_Studientext_

------------------------

Mit der  Freigabe des Geschäftsbetriebes  an den Schuldner in der Insolvenz kann der Insolvenzschuldner wieder eigenverantwortlich und selbstständig seinen Geschäftsbetrieb – trotz bestehenden Insolvenzverfahrens – fortführen. Wie in dem Standpunkt vom 16.03.2015 bereits erläutert, gibt es nur eine Verbindung zwischen Insolvenzverwalter und Schuldner bezogen auf diese selbstständige Tätigkeit: Die Insolvenzmasse erhält nach § 295 Abs. 2 InsO den pfändungsfreien Anteil des hypothetischen Einkommens, das der Insolvenzschuldner im Falle einer Ausübung einer abhängigen Beschäftigung erzielen würde.

Freigabe der Arztpraxis

Der Bundesgerichtshof hat es mit einem Urteil vom 18.04.2013 (IX ZR 165/12) für freiberuflich tätige Ärzte etwas komplizierter gemacht: Nach diesem Urteil lebt für die Zeitdauer bis zur Beendigung der Wohlverhaltensphase (und damit dem maximalen Zeitraum von sechs Jahren) nach einer Freigabe der Praxis die Globalabtretung der Ansprüche des Arztes wieder auf. Infolgedessen kann und wird sich die finanzierende Bank, die in der Insolvenzvorzeit Kredite zur Verfügung gestellt hat und diese mit der Abtretung abgesichert hat,  erneut an den insolventen Arzt wenden.  Umfasst von der Abtretung sind die Auszahlungsansprüche des Arztes ggü. der Kassenärztlichen Vereinigung.

------------------------

_Bereitgestellte Daten_
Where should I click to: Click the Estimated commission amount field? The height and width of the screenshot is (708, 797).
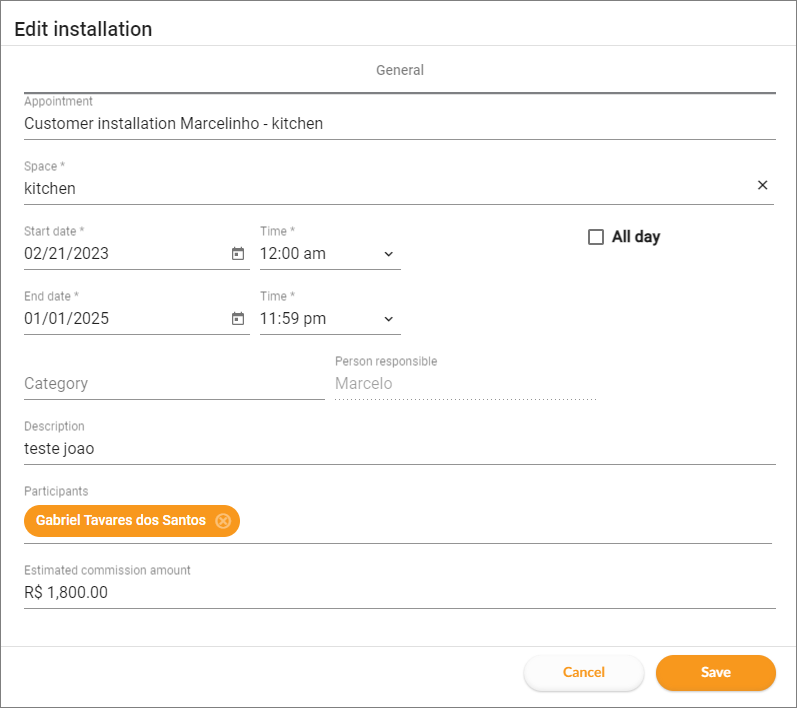398,593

------------------------

Übernehmen Sie aus dem Studientext zur Freigabe des Geschäftsbetriebs in der Insolvenz den Abschnitt wortgetreu, beginnend bei den Worten „Mit der  Freigabe“ und endend nach „Beschäftigung erzielen würde.“.

Mit der  Freigabe des Geschäftsbetriebes  an den Schuldner in der Insolvenz kann der Insolvenzschuldner wieder eigenverantwortlich und selbstständig seinen Geschäftsbetrieb – trotz bestehenden Insolvenzverfahrens – fortführen. Wie in dem Standpunkt vom 16.03.2015 bereits erläutert, gibt es nur eine Verbindung zwischen Insolvenzverwalter und Schuldner bezogen auf diese selbstständige Tätigkeit: Die Insolvenzmasse erhält nach § 295 Abs. 2 InsO den pfändungsfreien Anteil des hypothetischen Einkommens, das der Insolvenzschuldner im Falle einer Ausübung einer abhängigen Beschäftigung erzielen würde.